作者
Roberta De Viti, Isaac Sheff, Noemi Glaeser, Baltasar Dinis, Rodrigo Rodrigues, Jonathan Katz, Bobby Bhattacharjee, Anwar Hithnawi, Deepak Garg, Peter Druschel
发表日期
2022/8/7
期刊
arXiv preprint arXiv:2208.03784
简介
Many types of analytics on personal data can be made differentially private, thus alleviating concerns about the privacy of individuals. However, no platform currently exists that can technically prevent data leakage and misuse with minimal trust assumptions; as a result, analytics that would be in the public interest are not done in liberal societies.
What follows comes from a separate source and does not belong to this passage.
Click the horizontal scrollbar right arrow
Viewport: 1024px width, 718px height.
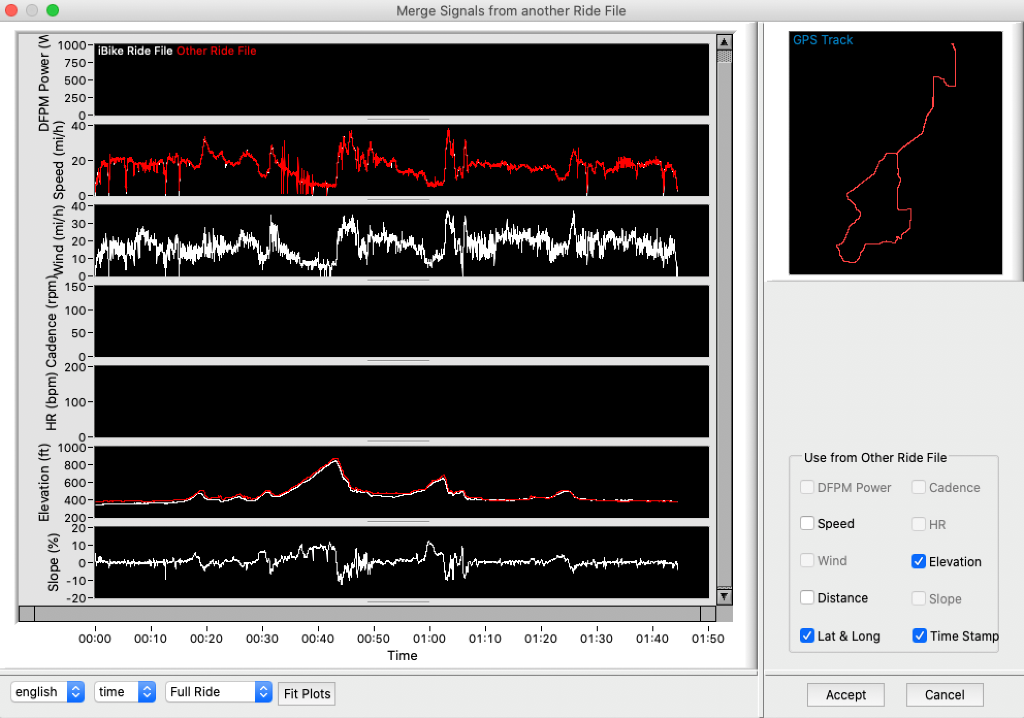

To bridge this gap, we present secure selective analytics (SSA), where data sources can a priori restrict the use of their data to a pre-defined set of privacy-preserving analytics queries performed by a specific group of analysts, and for a limited period. Furthermore, we show that a scalable SSA platform can be built in a strong threat model based on minimal trust. Technically, our SSA platform, CoVault, relies on a minimal trust implementation of functional encryption (FE), using a combination of secret sharing, secure multi-party computation (MPC), and trusted execution environments (TEEs). CoVault tolerates the compromise of a subset of TEE implementations as well as side channels. Despite the high cost of MPC, we show that CoVault scales to very large databases using map-reduce-based query parallelization. For example, we show that CoVault can perform queries relevant to epidemic analytics for a country of 80M using about 8000 cores, which is tolerable given the high value of such analytics.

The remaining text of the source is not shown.